» **Written instruction**:
Please reproduce the passage below about the Democrats' reaction to the White House bill signing, word for word and in full.
BEGIN Source excerpt
The Democrats were walking around in a state of shock.
Holy cow, they were saying to themselves. We’re not total wimps! We don’t have to sit around and let ourselves be slapped silly by Republican bullies and tea party scaremongers.
One minute they were legislative losers, squabbling and scrambling for the off-ramps. The next they were history-makers, sharing chest bumps and goose bumps at the White House.
How had the lofty president and the wily speaker suddenly steered them off Jimmy Carter Highway and onto FDR Drive? One gleeful and relieved White House aide called the bill-signing ceremony in the East Room, packed with Democratic lawmakers snapping pictures and acting like obstreperous children, “an Old Spice moment.”
“You could see it in their faces,” he said. “It was kind of like that Old Spice ad where the guy smacked himself on the cheeks and said, ‘Wow, that feels good!’ ”
Obama advisor David Axelrod agreed: “People are so used to low expectations around here that the idea that you could do something big and meaningful is exhilarating.”
END Source excerpt
BEGIN Data
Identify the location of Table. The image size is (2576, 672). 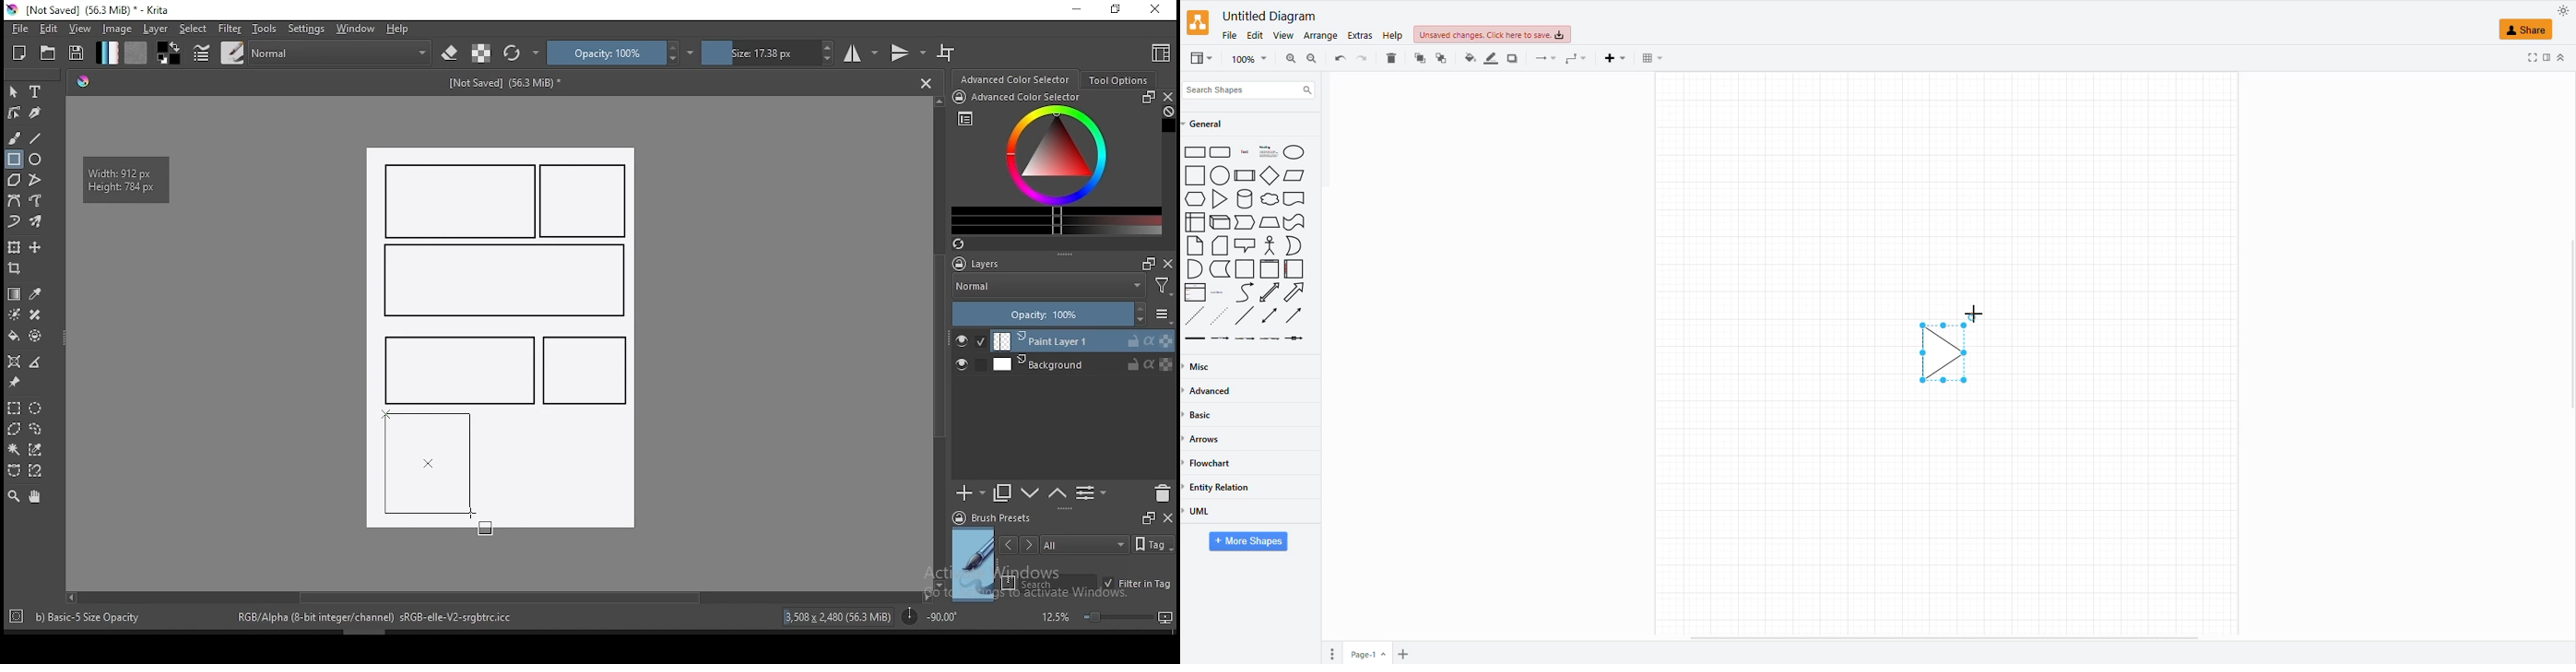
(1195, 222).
END Data
BEGIN Data
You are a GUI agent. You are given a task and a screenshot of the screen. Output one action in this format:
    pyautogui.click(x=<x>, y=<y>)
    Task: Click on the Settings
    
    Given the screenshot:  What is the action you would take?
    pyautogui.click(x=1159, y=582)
END Data
» **Solution to the problem**:
The Democrats were walking around in a state of shock.
Holy cow, they were saying to themselves. We’re not total wimps! We don’t have to sit around and let ourselves be slapped silly by Republican bullies and tea party scaremongers.
One minute they were legislative losers, squabbling and scrambling for the off-ramps. The next they were history-makers, sharing chest bumps and goose bumps at the White House.
How had the lofty president and the wily speaker suddenly steered them off Jimmy Carter Highway and onto FDR Drive? One gleeful and relieved White House aide called the bill-signing ceremony in the East Room, packed with Democratic lawmakers snapping pictures and acting like obstreperous children, “an Old Spice moment.”
“You could see it in their faces,” he said. “It was kind of like that Old Spice ad where the guy smacked himself on the cheeks and said, ‘Wow, that feels good!’ ”
Obama advisor David Axelrod agreed: “People are so used to low expectations around here that the idea that you could do something big and meaningful is exhilarating.”